La carrière souterraine d'Hordain en 1999.

Introduction

Effectuer des recherches sur le thème des carrières souterraines d'Hordain a quelque chose d'assez irritant. Ça commence d'emblée plutôt mal lorsqu'il s'agit de parler d'un lieu qu'on apprécie tout particulièrement ; tel est pourtant le sentiment. Les carrières souterraines d'Hordain sont de grand développement, possèdent un intérêt archéologique et technique indéniable, et de plus, il est de fait qu'elles sont esthétique. Ce qui est irritant à proprement parler, c'est qu'il n'existe pour ainsi dire aucune documentation. Si vous pensiez que sur internet, il y a tout sur tout, c'est une erreur. Il manque Hordain. C'est une drôle de lacune.

La seule source bibliographique fiable est la première édition du livre de Bernard Bivert, sur les souterrains du Nord-Pas-de-Calais, complété par les recherches de Yves Paquette sur les stabilités. Pour le reste, absolument tout est à inventer. Le travail n'est pas mince. Voire même, j'aurais presque envie de dire, la tâche est si ardue, j'y vais à reculons. Le présent document fait le point sur la question.

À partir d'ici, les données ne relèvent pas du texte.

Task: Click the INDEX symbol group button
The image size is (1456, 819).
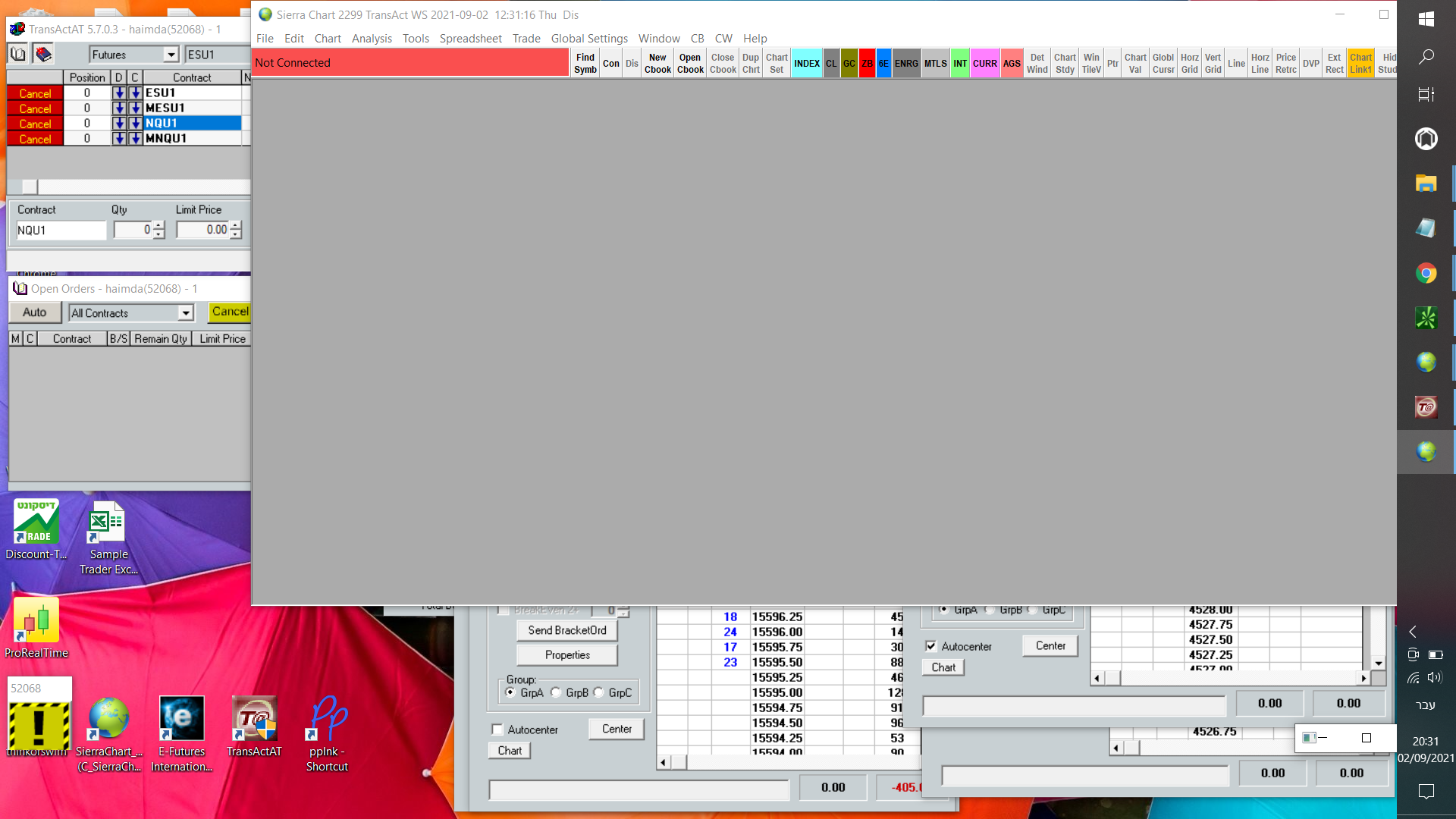Action: tap(806, 63)
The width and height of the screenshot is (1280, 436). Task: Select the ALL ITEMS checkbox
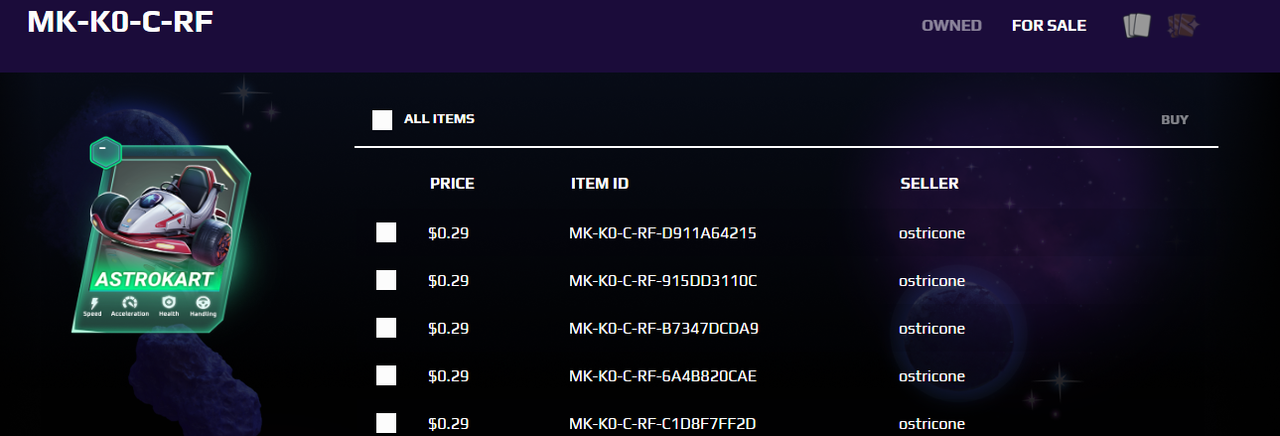click(x=382, y=120)
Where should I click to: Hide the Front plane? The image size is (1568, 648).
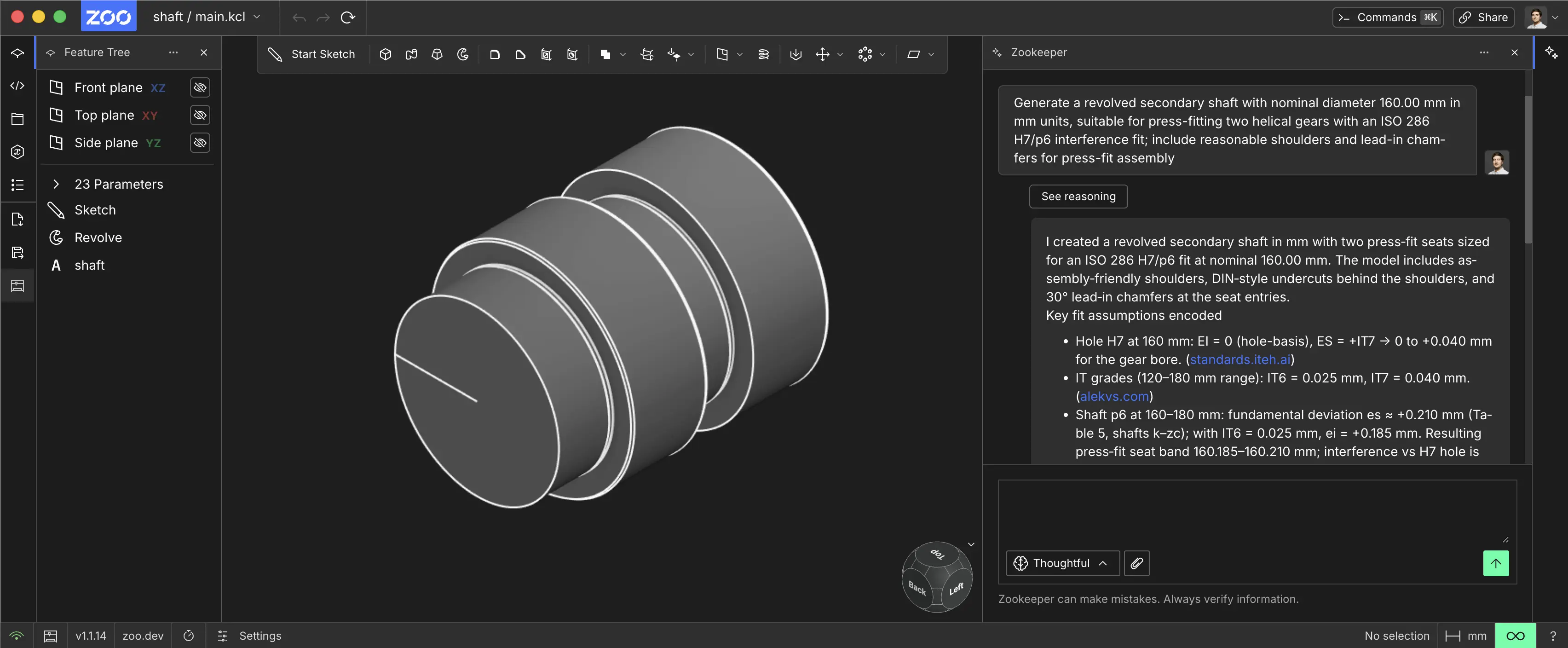click(200, 87)
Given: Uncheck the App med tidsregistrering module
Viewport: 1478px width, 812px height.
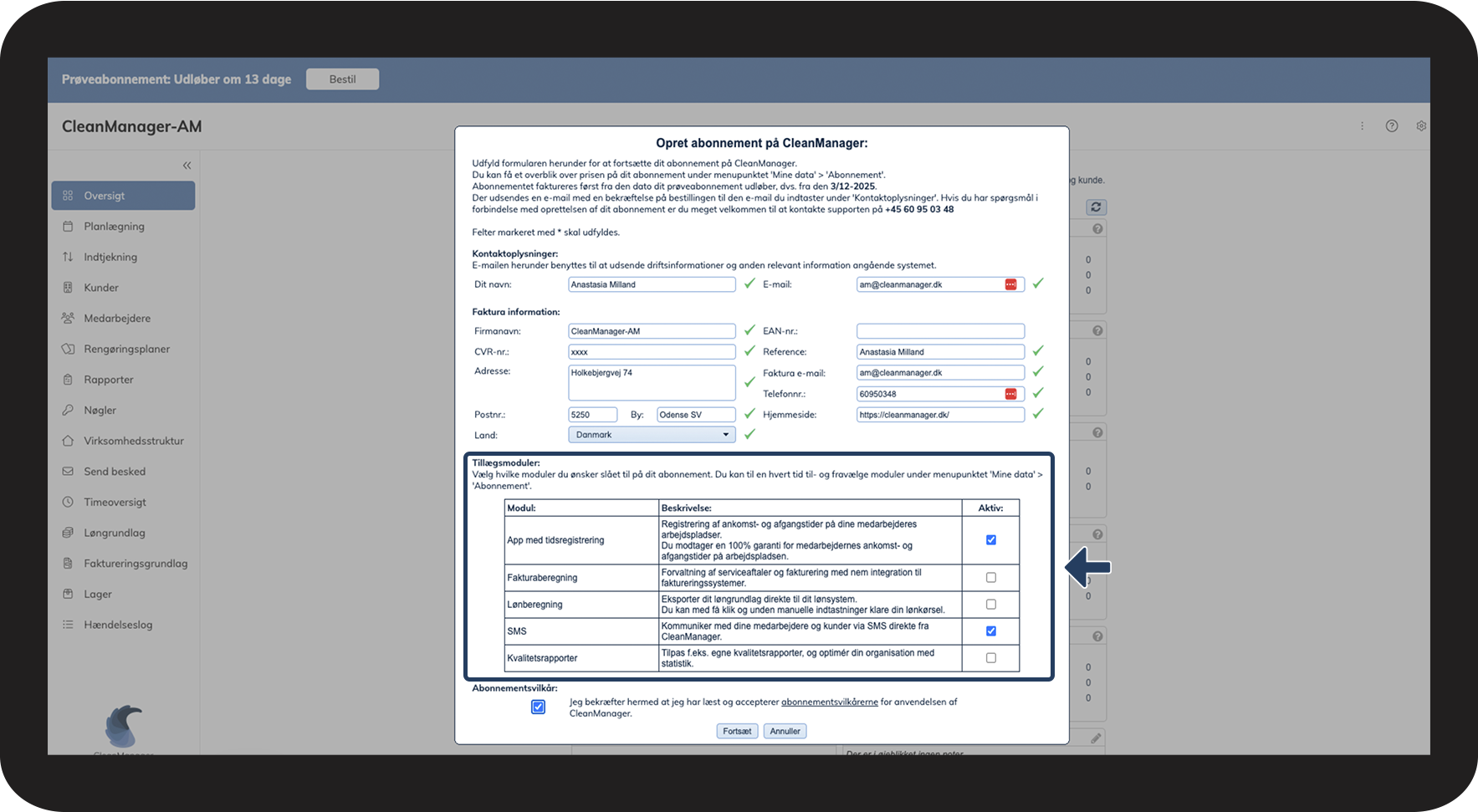Looking at the screenshot, I should (x=990, y=540).
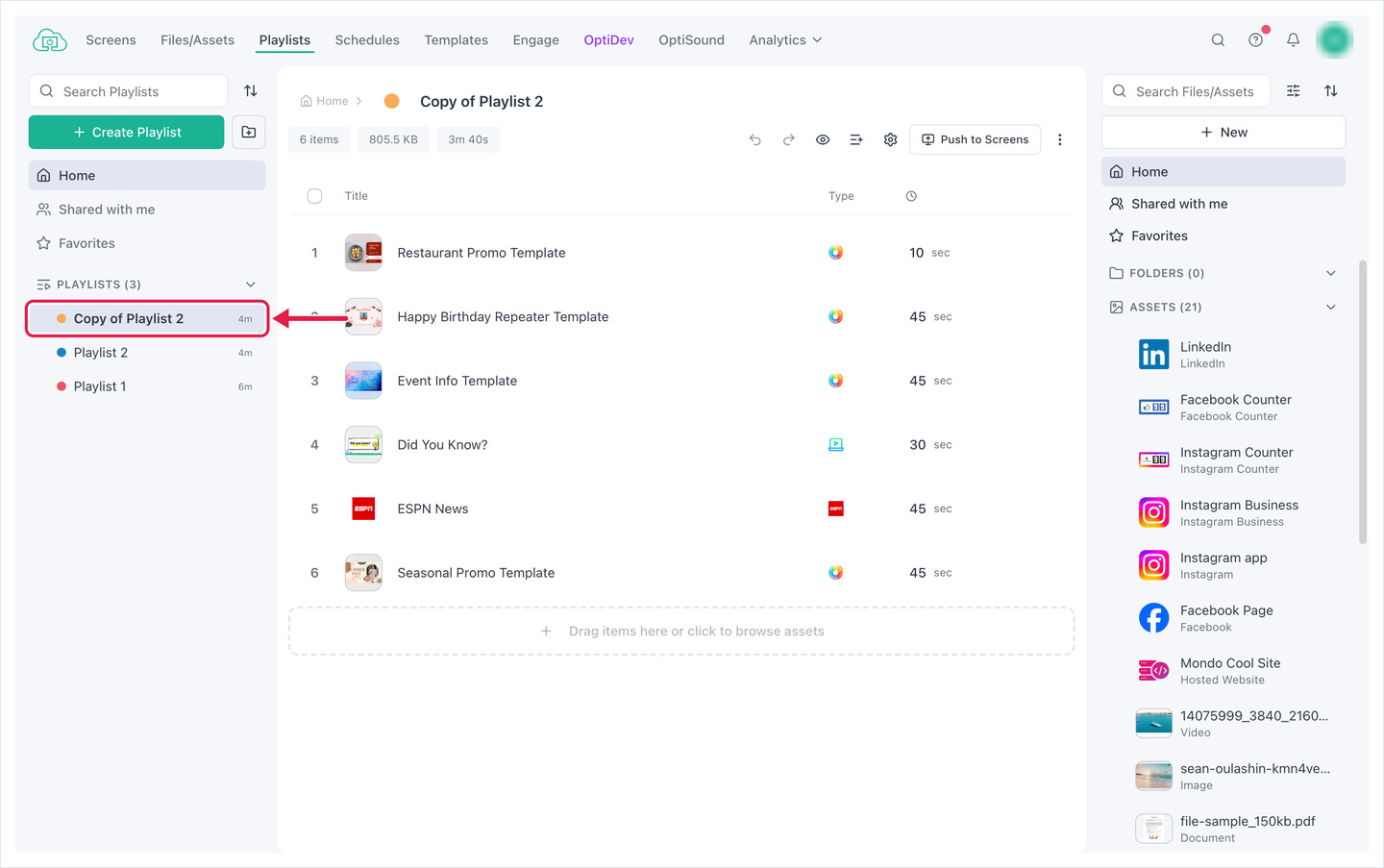Open the Analytics dropdown menu

(x=785, y=39)
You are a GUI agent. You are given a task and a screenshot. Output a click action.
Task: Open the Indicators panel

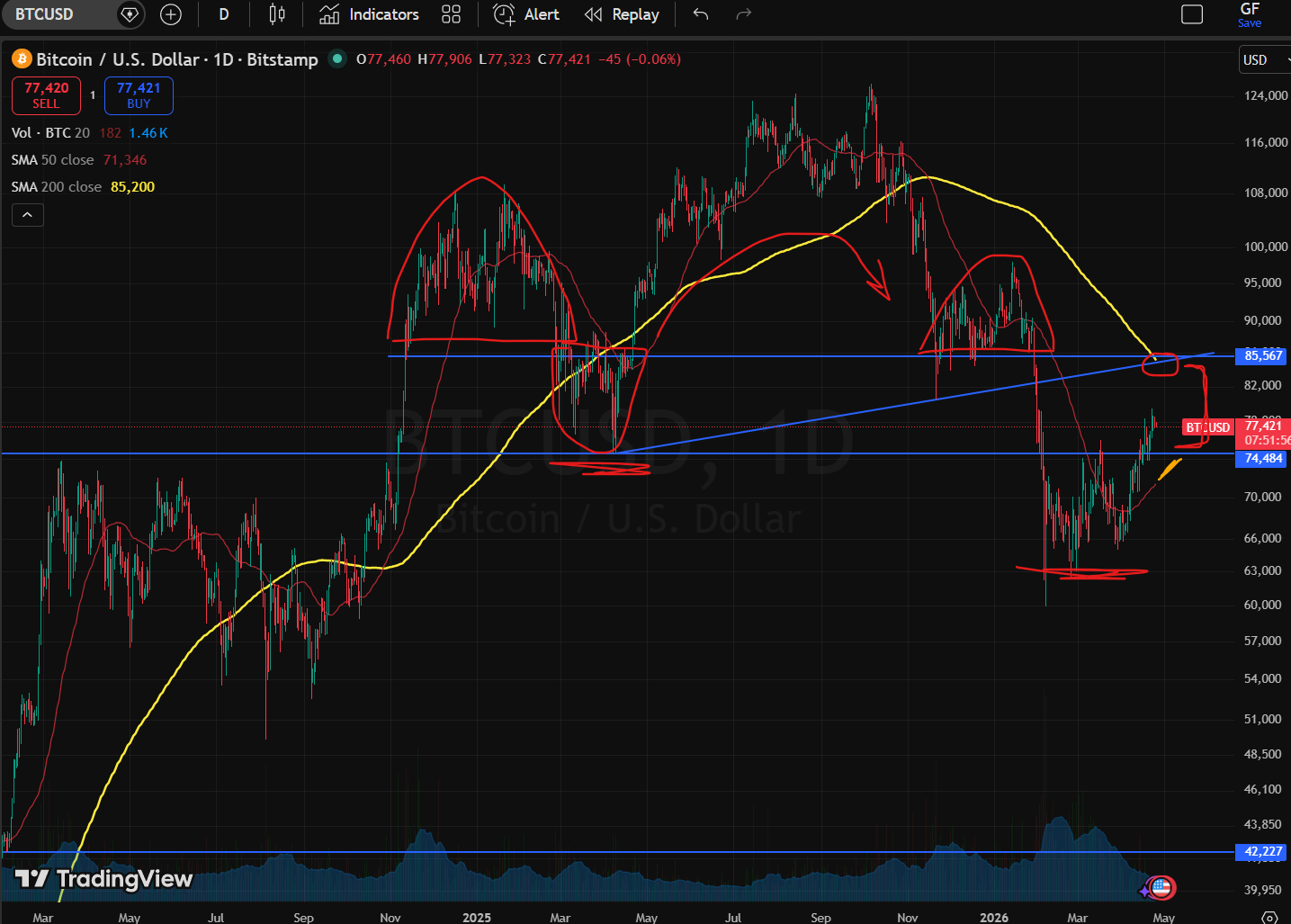[x=370, y=14]
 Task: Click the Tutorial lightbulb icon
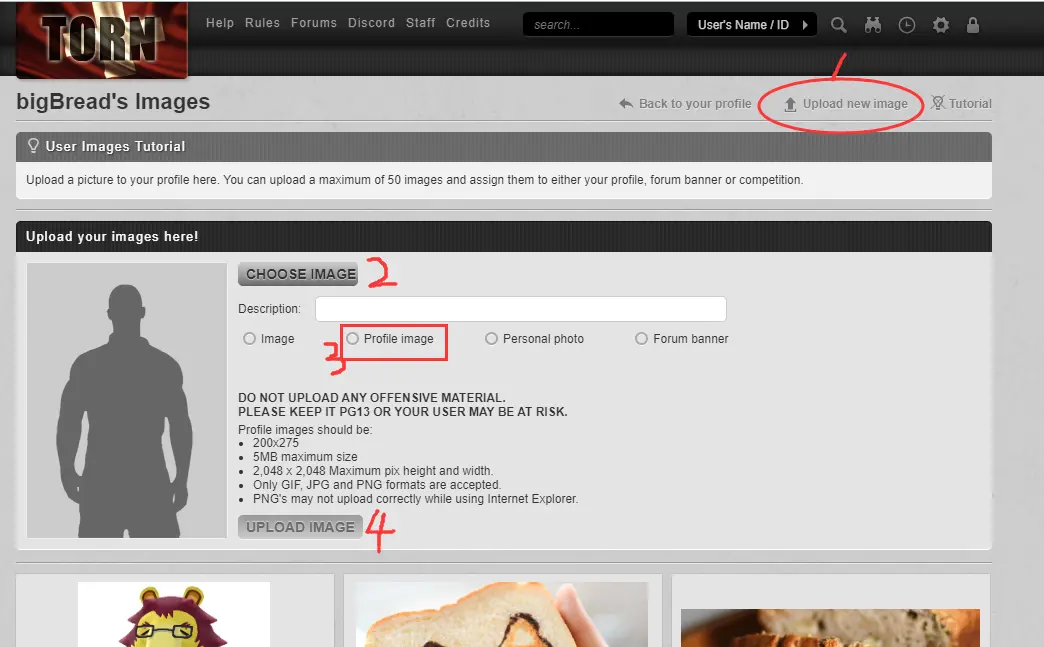click(938, 103)
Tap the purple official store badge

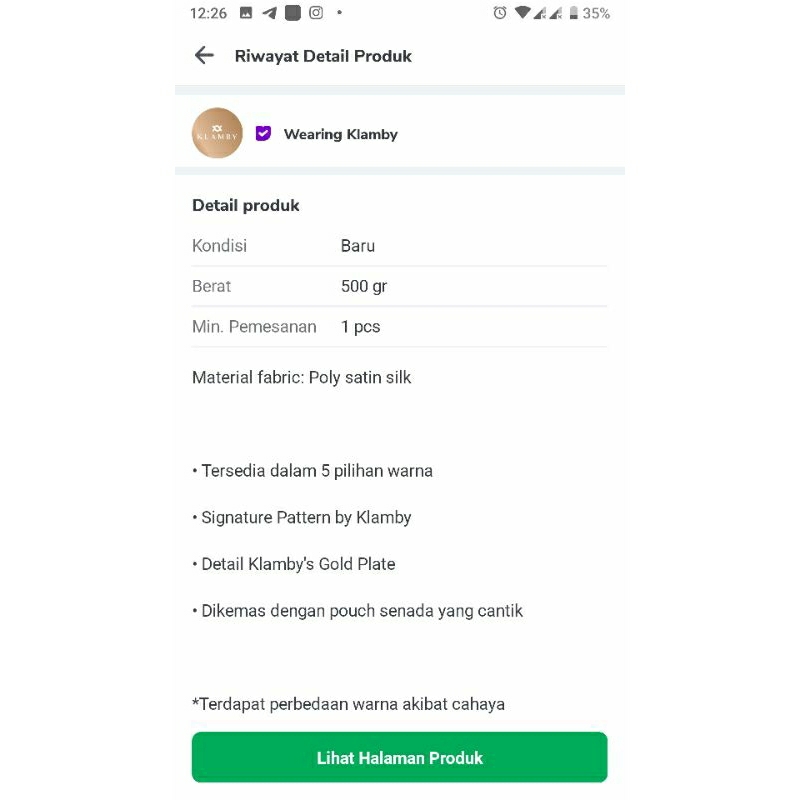pyautogui.click(x=264, y=133)
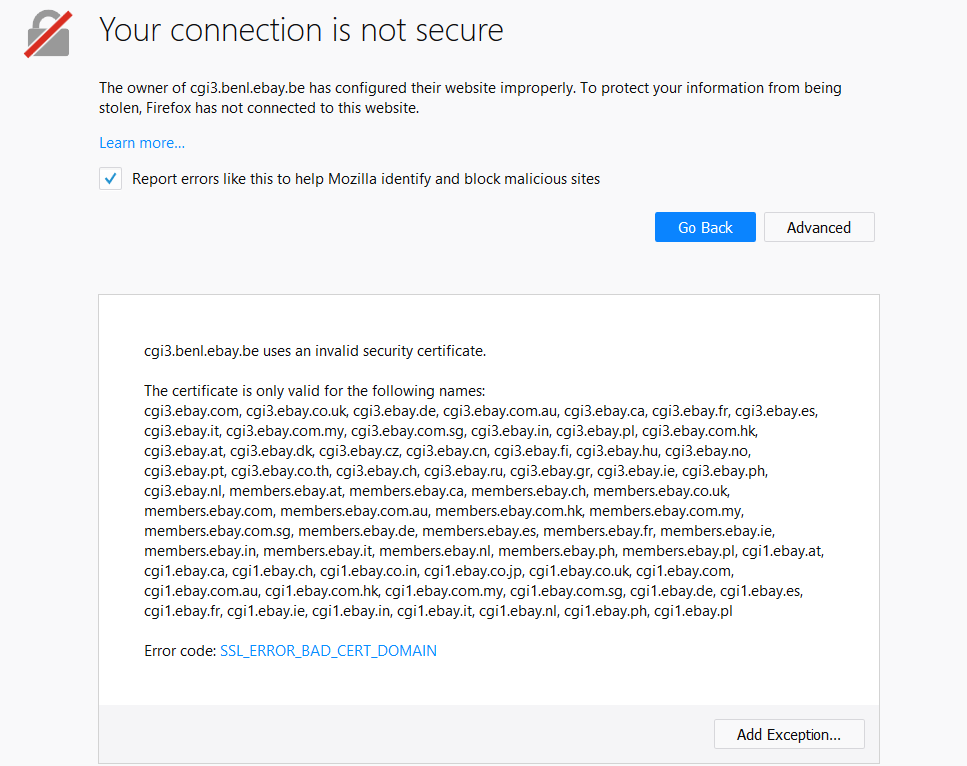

Hordain est une petite ville de presque 1500 habitants, située au sud-ouest de Valenciennes. Elle se situe à cheval sur le valenciennois et le cambrésis. Elle hérite de ces influences, mais se rattache tout de même principalement au valenciennois. Hordeng dans un lointain passé, Hordaing d'après Cassini, parfois Hordain-Sur-Escaut, telles sont les anciennes toponymies.

Description globale

Les carrières d'Hordain sont très vastes. Elles sont pour ainsi dire inconnues du grand public étant donné qu'elles ne défraient jamais la chronique. Premièrement, il est possible de dire qu'elles sont actuellement pour la plupart stables. Ce n'est pas comme dans le sud lillois où des catiches s'effondrent presque chaque hiver, vu les faibles résistances des craies dans les périodes humides hivernales et médiocres obturations de catiches. Ici le modèle de creusement est à chambres et piliers, et non en catiches qu'on ne trouve que dans le lillois ou presque. Deuxièmement, elles ne sous-minent pas de l'habitat (comme à Lezennes, à Faches). Elles sont situées majoritairement sous les terres de cultures. Ceci est affirmé à quelques précisions près car des galeries sous-minent les terrains de Sevelnord. En tout et pour tout, il est aisé d'affirmer que ce sont simplement des carrières discrètes.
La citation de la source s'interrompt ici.